Segment Open

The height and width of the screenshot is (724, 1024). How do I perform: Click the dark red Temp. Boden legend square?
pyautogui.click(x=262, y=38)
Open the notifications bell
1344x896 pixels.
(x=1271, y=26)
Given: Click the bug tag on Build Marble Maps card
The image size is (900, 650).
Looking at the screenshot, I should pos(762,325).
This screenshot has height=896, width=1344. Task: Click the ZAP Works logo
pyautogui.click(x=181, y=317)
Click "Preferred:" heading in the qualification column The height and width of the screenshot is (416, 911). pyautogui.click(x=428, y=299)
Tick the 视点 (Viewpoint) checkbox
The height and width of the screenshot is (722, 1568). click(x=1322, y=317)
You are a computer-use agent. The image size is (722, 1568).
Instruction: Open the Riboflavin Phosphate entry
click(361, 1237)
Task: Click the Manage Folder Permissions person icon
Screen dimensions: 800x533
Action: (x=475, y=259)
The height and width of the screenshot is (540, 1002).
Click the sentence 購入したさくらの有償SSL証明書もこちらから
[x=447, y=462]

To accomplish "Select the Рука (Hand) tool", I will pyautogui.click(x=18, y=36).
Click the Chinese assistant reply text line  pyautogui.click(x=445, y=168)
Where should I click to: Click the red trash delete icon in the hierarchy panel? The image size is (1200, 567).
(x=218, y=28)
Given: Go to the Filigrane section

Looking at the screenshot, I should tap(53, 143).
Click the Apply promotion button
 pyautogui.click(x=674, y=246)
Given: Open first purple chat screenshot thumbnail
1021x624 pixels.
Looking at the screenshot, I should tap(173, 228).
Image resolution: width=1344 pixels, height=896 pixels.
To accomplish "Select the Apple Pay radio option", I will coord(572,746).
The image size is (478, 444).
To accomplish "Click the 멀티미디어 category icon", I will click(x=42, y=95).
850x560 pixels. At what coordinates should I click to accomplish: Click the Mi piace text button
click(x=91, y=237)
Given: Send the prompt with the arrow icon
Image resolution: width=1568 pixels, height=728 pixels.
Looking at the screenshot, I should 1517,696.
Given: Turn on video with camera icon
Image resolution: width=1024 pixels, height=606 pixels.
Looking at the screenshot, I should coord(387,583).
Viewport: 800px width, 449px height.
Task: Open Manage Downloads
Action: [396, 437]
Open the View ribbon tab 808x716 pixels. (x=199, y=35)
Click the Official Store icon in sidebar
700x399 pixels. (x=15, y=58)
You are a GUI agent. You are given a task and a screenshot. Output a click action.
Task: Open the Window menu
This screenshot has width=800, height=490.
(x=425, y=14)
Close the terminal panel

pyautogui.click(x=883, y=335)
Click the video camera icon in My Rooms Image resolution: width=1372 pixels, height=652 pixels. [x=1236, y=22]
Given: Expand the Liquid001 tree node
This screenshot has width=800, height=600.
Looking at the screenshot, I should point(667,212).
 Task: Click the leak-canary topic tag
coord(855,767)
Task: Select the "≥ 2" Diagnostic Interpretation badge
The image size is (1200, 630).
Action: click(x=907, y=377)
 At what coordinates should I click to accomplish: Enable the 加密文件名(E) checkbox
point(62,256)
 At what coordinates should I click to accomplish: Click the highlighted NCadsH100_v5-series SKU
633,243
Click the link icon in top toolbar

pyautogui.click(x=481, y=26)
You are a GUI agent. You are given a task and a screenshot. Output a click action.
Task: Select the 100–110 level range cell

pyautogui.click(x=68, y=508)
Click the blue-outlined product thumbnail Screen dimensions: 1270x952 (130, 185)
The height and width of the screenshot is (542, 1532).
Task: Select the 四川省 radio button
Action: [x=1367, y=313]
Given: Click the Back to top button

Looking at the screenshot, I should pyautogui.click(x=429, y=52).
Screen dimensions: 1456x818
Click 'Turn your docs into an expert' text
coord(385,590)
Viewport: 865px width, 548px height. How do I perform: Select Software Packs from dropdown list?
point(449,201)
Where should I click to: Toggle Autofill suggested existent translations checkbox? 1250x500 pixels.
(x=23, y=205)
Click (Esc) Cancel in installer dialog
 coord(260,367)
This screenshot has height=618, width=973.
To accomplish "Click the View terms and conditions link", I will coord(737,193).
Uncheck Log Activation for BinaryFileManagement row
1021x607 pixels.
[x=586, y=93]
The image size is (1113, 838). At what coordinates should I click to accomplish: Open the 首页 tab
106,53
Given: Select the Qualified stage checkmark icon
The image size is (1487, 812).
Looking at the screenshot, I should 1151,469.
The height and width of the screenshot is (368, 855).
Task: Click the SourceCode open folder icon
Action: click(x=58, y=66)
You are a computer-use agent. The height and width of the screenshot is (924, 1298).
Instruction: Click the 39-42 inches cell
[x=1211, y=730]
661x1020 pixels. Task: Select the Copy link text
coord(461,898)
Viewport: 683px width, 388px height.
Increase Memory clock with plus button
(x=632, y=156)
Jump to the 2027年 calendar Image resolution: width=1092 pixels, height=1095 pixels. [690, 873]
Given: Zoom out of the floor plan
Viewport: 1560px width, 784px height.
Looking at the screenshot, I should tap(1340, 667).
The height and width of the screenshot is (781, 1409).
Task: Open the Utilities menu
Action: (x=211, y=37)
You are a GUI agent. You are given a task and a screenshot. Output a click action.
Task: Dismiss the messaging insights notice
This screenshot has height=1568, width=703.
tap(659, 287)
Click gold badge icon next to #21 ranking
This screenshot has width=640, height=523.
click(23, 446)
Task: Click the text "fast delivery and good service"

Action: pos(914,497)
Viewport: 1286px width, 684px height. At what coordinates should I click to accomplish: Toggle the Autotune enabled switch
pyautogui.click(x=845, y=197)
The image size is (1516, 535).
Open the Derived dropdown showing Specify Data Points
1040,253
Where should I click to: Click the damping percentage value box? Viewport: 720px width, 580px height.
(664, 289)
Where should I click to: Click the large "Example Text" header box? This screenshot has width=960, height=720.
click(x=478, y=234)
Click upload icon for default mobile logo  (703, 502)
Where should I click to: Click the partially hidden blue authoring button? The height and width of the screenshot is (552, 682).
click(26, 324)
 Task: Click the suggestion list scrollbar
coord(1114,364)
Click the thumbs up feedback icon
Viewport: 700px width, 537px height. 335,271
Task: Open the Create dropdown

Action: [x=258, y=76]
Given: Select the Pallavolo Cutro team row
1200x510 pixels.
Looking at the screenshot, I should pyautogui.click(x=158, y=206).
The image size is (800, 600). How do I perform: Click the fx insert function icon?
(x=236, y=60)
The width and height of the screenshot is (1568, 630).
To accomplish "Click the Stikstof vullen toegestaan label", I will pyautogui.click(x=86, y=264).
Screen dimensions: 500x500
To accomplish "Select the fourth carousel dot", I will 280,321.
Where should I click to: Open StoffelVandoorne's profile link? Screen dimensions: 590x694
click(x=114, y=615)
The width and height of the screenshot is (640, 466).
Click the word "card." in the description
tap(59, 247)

Segment Closed

### Exercise:
Given the data above, transcribe exactly the lines from the one containing "Click the thumbs up feedback icon" down to the one containing "The width and height of the screenshot is (1568, 630).", and no others.

### Reply:
Click the thumbs up feedback icon
Viewport: 700px width, 537px height. 335,271
Task: Open the Create dropdown

Action: [x=258, y=76]
Given: Select the Pallavolo Cutro team row
1200x510 pixels.
Looking at the screenshot, I should pyautogui.click(x=158, y=206).
The image size is (800, 600). How do I perform: Click the fx insert function icon?
(x=236, y=60)
The width and height of the screenshot is (1568, 630).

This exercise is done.